_INSTRUCTIONS TO FOLLOW:_ Wherever the line with "This screenshot has height=483, width=868." sits in the listing below, transcribe from it up to and including the line with "The width and height of the screenshot is (837, 504).", exactly, and leave the remaining lines out.

_GIVEN DATA:_
/---
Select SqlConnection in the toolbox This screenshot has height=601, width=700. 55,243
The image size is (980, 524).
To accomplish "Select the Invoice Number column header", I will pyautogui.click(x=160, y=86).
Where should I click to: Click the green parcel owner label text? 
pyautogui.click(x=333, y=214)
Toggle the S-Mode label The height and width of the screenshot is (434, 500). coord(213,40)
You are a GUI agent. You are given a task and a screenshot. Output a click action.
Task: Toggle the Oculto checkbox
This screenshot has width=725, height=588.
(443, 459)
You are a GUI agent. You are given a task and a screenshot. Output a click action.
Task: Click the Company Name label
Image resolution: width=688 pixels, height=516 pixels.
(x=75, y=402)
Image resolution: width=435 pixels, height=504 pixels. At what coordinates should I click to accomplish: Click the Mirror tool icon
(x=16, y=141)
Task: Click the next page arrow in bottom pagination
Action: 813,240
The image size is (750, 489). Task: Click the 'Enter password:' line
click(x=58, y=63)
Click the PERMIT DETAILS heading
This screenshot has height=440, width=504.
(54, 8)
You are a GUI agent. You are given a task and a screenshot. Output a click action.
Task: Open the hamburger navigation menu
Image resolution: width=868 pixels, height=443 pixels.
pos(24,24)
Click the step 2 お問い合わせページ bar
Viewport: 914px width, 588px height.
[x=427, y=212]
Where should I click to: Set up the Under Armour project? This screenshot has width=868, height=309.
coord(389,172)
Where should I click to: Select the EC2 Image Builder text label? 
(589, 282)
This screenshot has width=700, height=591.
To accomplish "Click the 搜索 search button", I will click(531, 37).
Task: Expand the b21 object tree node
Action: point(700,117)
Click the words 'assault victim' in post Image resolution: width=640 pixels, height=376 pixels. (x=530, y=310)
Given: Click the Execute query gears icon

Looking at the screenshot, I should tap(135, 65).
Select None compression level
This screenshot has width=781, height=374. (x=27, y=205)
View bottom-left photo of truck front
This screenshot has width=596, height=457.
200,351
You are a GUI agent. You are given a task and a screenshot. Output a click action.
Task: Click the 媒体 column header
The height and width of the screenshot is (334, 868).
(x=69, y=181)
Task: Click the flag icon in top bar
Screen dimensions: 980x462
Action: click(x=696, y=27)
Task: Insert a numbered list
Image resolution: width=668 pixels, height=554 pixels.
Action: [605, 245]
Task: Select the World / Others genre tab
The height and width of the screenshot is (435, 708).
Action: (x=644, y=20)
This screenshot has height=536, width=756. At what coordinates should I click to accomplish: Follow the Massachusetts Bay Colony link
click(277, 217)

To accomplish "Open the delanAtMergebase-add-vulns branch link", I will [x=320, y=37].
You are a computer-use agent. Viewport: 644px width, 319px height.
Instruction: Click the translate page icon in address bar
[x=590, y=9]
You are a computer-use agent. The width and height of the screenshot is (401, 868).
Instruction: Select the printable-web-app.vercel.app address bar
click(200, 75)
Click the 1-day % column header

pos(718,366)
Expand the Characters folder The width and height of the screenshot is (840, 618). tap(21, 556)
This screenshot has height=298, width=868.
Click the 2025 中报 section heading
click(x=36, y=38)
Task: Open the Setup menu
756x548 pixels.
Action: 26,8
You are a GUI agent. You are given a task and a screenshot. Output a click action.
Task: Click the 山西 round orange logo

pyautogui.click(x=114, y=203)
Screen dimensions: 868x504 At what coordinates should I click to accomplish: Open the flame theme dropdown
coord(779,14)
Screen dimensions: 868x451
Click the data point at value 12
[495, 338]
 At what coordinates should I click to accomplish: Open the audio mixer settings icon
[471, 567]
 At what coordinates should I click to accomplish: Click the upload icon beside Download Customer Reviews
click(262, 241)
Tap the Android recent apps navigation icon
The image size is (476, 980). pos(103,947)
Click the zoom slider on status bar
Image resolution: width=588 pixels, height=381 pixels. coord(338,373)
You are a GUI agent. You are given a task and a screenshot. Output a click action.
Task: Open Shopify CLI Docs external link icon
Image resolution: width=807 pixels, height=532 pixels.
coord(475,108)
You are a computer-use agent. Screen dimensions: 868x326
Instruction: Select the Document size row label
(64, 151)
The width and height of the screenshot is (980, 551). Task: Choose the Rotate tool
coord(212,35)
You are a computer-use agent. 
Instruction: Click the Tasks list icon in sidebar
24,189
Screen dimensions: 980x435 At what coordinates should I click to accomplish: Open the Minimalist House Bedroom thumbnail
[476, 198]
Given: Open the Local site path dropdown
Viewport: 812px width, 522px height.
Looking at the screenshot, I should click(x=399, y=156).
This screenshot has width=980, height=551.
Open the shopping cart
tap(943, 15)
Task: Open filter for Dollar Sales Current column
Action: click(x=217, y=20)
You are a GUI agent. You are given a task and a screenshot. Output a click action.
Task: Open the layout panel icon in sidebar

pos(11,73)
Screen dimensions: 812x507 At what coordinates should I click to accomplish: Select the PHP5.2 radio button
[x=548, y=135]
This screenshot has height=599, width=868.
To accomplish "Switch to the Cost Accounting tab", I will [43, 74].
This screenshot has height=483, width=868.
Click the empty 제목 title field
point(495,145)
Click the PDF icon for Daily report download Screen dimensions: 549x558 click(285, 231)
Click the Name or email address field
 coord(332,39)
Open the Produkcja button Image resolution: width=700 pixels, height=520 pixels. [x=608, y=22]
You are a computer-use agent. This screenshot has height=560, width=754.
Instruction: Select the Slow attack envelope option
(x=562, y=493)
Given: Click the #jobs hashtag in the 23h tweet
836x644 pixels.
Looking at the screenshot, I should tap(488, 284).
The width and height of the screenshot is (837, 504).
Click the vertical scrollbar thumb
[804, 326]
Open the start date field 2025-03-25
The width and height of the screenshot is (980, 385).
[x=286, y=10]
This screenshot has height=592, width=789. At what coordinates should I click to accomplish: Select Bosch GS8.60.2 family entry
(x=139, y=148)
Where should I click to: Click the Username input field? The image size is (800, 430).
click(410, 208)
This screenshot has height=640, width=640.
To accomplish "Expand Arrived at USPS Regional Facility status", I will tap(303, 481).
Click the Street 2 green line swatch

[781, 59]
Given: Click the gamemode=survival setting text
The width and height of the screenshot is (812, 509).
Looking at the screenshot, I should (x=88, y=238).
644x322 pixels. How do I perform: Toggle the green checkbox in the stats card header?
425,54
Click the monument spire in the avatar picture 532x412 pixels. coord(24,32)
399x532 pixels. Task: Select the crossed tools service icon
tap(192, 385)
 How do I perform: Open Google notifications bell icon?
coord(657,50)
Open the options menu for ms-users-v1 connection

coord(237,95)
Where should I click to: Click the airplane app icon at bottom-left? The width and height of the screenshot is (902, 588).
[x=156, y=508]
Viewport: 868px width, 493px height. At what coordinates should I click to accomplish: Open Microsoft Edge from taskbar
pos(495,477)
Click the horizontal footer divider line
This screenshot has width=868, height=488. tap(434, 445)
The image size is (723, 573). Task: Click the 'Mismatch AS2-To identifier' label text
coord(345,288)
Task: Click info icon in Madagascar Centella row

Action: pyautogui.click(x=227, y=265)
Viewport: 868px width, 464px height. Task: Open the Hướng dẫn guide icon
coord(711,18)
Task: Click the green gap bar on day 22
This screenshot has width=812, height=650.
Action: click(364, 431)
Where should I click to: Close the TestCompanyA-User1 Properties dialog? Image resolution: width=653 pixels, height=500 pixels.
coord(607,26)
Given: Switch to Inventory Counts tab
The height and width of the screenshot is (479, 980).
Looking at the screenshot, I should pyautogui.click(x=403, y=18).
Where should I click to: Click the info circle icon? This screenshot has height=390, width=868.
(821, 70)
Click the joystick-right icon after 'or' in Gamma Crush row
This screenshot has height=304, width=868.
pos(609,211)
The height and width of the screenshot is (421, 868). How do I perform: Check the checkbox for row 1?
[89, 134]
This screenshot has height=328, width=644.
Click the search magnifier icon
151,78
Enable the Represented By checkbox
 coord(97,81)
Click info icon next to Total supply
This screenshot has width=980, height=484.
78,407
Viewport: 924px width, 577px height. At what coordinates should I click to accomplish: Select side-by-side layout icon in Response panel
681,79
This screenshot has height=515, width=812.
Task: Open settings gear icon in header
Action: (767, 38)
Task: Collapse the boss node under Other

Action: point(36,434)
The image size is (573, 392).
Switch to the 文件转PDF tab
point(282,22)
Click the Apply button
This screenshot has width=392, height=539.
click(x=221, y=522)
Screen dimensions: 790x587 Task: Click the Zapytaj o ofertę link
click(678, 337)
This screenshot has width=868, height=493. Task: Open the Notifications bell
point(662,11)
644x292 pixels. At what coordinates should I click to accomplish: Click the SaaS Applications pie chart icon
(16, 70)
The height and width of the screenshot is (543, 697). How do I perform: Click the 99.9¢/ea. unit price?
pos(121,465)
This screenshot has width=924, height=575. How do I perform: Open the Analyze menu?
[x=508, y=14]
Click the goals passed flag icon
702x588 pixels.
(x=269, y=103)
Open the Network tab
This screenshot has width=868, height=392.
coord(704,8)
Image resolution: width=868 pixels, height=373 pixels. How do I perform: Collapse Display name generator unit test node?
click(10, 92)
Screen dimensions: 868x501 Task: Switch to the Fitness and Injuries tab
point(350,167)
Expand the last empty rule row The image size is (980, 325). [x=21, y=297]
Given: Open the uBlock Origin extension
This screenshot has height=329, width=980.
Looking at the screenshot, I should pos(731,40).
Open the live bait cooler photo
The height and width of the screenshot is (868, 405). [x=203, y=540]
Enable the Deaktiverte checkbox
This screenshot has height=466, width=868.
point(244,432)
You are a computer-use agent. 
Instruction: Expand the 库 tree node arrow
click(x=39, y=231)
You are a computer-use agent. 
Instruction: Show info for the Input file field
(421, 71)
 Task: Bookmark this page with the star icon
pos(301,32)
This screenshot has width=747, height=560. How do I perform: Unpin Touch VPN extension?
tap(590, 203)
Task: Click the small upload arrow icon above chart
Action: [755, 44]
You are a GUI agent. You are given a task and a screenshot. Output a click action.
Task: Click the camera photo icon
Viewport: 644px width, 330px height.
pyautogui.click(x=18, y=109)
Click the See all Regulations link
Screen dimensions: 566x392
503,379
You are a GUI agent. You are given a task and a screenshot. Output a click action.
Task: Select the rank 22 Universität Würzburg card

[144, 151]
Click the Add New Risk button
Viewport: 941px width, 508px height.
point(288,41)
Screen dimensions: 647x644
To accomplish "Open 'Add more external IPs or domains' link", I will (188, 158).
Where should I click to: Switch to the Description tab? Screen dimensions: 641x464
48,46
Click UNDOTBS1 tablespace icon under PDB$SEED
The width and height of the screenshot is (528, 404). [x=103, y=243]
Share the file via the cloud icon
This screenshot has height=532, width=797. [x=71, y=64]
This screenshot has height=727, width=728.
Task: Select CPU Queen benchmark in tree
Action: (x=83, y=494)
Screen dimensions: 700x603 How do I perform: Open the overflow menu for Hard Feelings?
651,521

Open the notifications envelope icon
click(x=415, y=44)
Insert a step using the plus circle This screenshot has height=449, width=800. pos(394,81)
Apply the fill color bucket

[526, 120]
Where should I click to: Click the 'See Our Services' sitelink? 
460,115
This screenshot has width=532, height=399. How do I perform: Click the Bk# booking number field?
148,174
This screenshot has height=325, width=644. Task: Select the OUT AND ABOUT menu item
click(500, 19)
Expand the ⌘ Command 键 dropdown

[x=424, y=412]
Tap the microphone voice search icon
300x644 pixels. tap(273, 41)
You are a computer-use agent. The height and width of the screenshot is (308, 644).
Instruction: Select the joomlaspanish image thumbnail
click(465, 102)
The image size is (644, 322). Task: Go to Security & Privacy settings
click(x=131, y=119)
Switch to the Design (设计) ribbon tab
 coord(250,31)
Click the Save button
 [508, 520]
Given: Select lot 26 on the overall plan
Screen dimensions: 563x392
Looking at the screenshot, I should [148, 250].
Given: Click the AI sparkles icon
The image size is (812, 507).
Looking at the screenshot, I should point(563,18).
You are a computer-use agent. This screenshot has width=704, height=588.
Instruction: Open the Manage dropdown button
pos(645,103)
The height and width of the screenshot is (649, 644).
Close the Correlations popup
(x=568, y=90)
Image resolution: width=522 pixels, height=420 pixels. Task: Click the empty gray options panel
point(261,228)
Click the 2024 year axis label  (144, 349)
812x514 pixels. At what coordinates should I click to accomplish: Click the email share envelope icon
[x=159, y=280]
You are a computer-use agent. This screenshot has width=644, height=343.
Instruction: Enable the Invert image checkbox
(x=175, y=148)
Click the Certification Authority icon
\---
_SOLUTION TO THIS EXERCISE:_
This screenshot has height=483, width=868.
Click the empty 제목 title field
point(495,145)
Click the PDF icon for Daily report download Screen dimensions: 549x558 click(285, 231)
Click the Name or email address field
 coord(332,39)
Open the Produkcja button Image resolution: width=700 pixels, height=520 pixels. [x=608, y=22]
You are a computer-use agent. This screenshot has height=560, width=754.
Instruction: Select the Slow attack envelope option
(x=562, y=493)
Given: Click the #jobs hashtag in the 23h tweet
836x644 pixels.
Looking at the screenshot, I should tap(488, 284).
The width and height of the screenshot is (837, 504).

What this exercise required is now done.